- [Activity] Output the data below line for line, exactly, up to and including the line where "Given: Rerun the build with the green arrow" appears.

*** Block opens ***

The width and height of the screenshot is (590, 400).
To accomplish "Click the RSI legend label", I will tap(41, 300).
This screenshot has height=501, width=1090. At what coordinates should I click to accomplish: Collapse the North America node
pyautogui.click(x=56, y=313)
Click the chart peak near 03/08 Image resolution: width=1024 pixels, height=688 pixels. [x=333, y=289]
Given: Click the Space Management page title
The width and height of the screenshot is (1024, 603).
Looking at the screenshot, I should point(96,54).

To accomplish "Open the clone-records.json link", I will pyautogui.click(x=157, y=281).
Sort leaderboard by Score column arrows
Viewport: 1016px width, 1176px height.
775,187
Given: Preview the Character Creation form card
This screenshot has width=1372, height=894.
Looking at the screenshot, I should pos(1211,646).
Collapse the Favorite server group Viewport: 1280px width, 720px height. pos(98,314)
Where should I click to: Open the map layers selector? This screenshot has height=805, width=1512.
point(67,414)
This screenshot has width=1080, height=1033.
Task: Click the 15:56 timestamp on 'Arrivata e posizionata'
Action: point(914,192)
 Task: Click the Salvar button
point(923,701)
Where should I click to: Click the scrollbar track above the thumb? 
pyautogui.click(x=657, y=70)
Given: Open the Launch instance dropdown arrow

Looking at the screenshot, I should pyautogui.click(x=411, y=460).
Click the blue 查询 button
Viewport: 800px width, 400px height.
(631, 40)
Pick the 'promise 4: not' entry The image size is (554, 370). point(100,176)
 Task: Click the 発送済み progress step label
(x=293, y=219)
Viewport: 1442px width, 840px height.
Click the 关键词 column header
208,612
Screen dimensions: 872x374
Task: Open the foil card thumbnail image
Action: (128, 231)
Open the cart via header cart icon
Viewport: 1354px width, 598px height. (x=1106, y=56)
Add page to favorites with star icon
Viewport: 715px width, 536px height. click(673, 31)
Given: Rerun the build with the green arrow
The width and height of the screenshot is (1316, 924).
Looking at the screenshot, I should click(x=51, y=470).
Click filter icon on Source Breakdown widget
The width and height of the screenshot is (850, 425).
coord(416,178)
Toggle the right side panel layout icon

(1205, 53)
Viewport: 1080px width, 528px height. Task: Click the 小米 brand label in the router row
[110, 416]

*** Block closes ***

- [Completed exercise]
The width and height of the screenshot is (590, 400).
To accomplish "Click the RSI legend label", I will tap(41, 300).
This screenshot has height=501, width=1090. At what coordinates should I click to accomplish: Collapse the North America node
pyautogui.click(x=56, y=313)
Click the chart peak near 03/08 Image resolution: width=1024 pixels, height=688 pixels. [x=333, y=289]
Given: Click the Space Management page title
The width and height of the screenshot is (1024, 603).
Looking at the screenshot, I should point(96,54).

To accomplish "Open the clone-records.json link", I will pyautogui.click(x=157, y=281).
Sort leaderboard by Score column arrows
Viewport: 1016px width, 1176px height.
775,187
Given: Preview the Character Creation form card
This screenshot has width=1372, height=894.
Looking at the screenshot, I should pos(1211,646).
Collapse the Favorite server group Viewport: 1280px width, 720px height. pos(98,314)
Where should I click to: Open the map layers selector? This screenshot has height=805, width=1512.
point(67,414)
This screenshot has width=1080, height=1033.
Task: Click the 15:56 timestamp on 'Arrivata e posizionata'
Action: point(914,192)
 Task: Click the Salvar button
point(923,701)
Where should I click to: Click the scrollbar track above the thumb? 
pyautogui.click(x=657, y=70)
Given: Open the Launch instance dropdown arrow

Looking at the screenshot, I should pyautogui.click(x=411, y=460).
Click the blue 查询 button
Viewport: 800px width, 400px height.
(631, 40)
Pick the 'promise 4: not' entry The image size is (554, 370). point(100,176)
 Task: Click the 発送済み progress step label
(x=293, y=219)
Viewport: 1442px width, 840px height.
Click the 关键词 column header
208,612
Screen dimensions: 872x374
Task: Open the foil card thumbnail image
Action: (128, 231)
Open the cart via header cart icon
Viewport: 1354px width, 598px height. (x=1106, y=56)
Add page to favorites with star icon
Viewport: 715px width, 536px height. click(673, 31)
Given: Rerun the build with the green arrow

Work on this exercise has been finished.